The whole time she talked to me she kept edging away, back out to the corner to hold up her sign. I found it odd that someone who would stand on a street corner holding such a sign showed no real desire to engage someone who walked up to them. I did ask if she had many people stop and talk to her. She said yes, that "we" have some turnarounds from the cars passing by. I don't know who the "we" was. Maybe there are others who are there at times and they do the talking.

I'm not writing this to take a stand on the abortion debate. It's an issue I have some issues with myself. In my experience I have found those who protest to be reflections of the trouble within that debate.  Sometimes I think we satisfy our own needs more than others by doing something like standing in front of an abortion provider with a sign that speaks not to the people passing by but to a vision of an upset deity. And perhaps there is the root of the problem.
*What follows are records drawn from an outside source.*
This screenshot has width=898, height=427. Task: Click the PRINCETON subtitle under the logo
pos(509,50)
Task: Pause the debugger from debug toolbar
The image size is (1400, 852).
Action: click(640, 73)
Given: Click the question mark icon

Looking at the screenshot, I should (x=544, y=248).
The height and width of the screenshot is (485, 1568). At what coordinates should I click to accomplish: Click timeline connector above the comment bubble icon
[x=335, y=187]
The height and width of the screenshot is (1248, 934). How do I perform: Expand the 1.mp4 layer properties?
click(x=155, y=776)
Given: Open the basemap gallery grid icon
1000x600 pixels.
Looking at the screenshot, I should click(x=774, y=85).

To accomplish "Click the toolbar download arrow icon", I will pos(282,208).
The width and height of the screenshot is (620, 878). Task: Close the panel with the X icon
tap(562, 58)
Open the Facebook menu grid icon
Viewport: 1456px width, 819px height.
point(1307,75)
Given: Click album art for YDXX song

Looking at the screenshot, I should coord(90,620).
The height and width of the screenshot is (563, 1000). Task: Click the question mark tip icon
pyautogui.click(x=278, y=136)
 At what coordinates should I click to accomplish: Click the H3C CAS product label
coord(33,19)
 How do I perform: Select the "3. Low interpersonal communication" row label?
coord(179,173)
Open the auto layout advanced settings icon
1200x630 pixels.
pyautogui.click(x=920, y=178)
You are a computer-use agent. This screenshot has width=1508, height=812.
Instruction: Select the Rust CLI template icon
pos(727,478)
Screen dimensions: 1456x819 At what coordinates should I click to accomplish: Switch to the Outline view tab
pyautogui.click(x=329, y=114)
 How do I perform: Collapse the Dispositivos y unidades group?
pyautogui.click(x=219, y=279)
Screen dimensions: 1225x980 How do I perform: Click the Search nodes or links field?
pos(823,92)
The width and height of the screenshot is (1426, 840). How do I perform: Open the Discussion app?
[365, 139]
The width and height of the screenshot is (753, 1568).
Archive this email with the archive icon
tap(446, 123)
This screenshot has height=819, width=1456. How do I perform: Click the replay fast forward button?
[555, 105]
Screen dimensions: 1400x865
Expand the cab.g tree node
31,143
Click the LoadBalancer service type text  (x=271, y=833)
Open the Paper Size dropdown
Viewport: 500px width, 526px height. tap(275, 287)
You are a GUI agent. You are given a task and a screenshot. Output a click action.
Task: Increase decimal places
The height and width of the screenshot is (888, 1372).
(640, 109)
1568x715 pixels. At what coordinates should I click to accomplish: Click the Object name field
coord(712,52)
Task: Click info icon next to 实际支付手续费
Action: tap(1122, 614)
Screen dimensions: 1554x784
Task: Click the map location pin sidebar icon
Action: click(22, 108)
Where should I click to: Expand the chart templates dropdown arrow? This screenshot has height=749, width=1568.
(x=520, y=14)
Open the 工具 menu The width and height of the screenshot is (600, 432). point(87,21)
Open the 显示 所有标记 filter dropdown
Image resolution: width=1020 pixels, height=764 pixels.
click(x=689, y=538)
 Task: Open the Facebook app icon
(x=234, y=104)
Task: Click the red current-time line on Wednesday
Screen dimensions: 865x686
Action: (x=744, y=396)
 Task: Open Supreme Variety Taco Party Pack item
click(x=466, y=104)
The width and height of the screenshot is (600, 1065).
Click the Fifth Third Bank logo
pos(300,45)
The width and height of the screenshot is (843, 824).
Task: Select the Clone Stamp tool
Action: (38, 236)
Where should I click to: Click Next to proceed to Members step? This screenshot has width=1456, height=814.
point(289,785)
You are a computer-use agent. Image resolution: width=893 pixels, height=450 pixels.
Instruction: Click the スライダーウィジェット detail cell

Maybe it wasn't the people passing by she wanted to connect with. Maybe she was making a point more to her God than to the people going into that clinic. I have to wonder if she needed to let God know she was on the job and if that wasn't the real point of her actions. Surely most of the cars passing by on the busy street in front of her couldn't even read the small print on her sign. And if they guessed what it might refer to I cannot imagine that many gave it more than a passing thought, yea or nay. It would, in my opinion, help her cause more if she engaged in one-on-one conversations with people but that didn't seem to be something she wanted to do with me. Speaking one on one appeared to make her uncomfortable.


So I left her to her penance, wishing her luck but not saying what for. And she didn't ask, just smiled and went back to her corner. When I drove by after my interview she was gone, her time of servitude over, I suppose.